* TASK REQUIREMENTS: Locate every line in the items below that contains the string "computer", and copy each one. Matching is case-sensitive.

* RECORD LIST:
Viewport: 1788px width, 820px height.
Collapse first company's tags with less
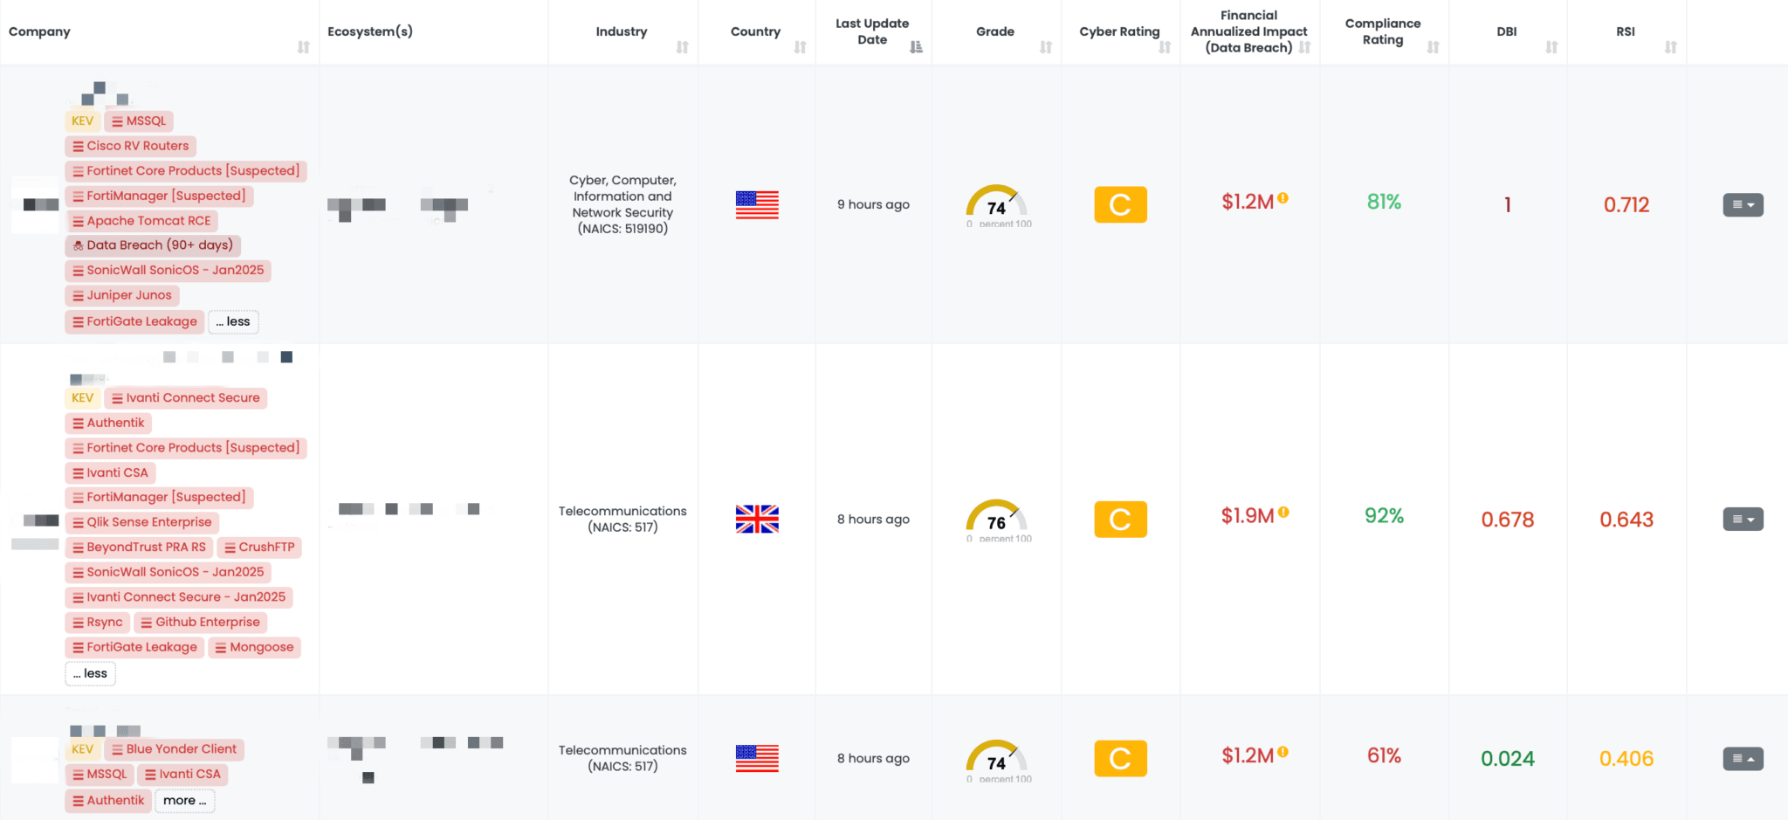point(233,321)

---

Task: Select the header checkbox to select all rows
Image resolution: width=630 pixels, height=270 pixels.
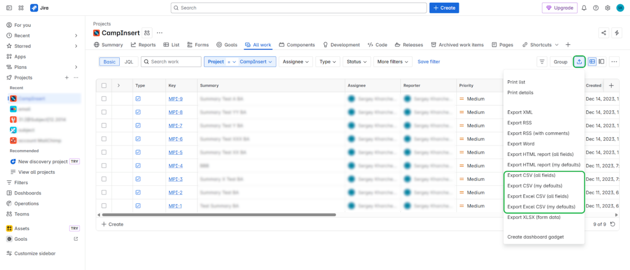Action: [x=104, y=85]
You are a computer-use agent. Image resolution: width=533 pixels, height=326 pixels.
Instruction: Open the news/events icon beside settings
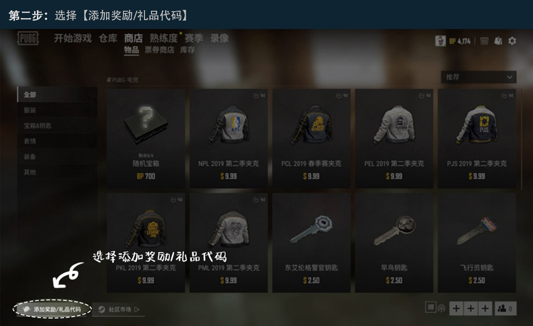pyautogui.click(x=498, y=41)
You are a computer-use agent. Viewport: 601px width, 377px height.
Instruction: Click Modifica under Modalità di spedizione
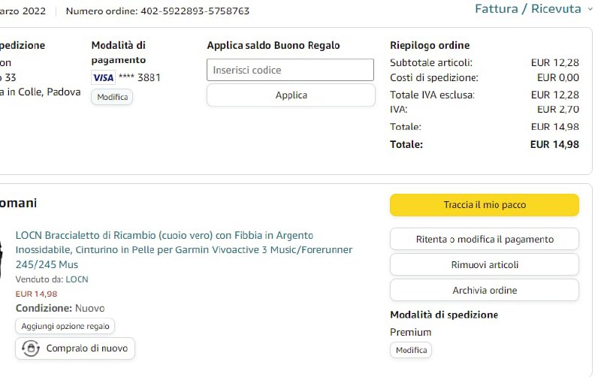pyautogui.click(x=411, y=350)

* WRITTEN ANSWER:
You are a computer-use agent. Image resolution: width=533 pixels, height=326 pixels.
You are a computer-use agent. Viewport: 601px width, 377px height.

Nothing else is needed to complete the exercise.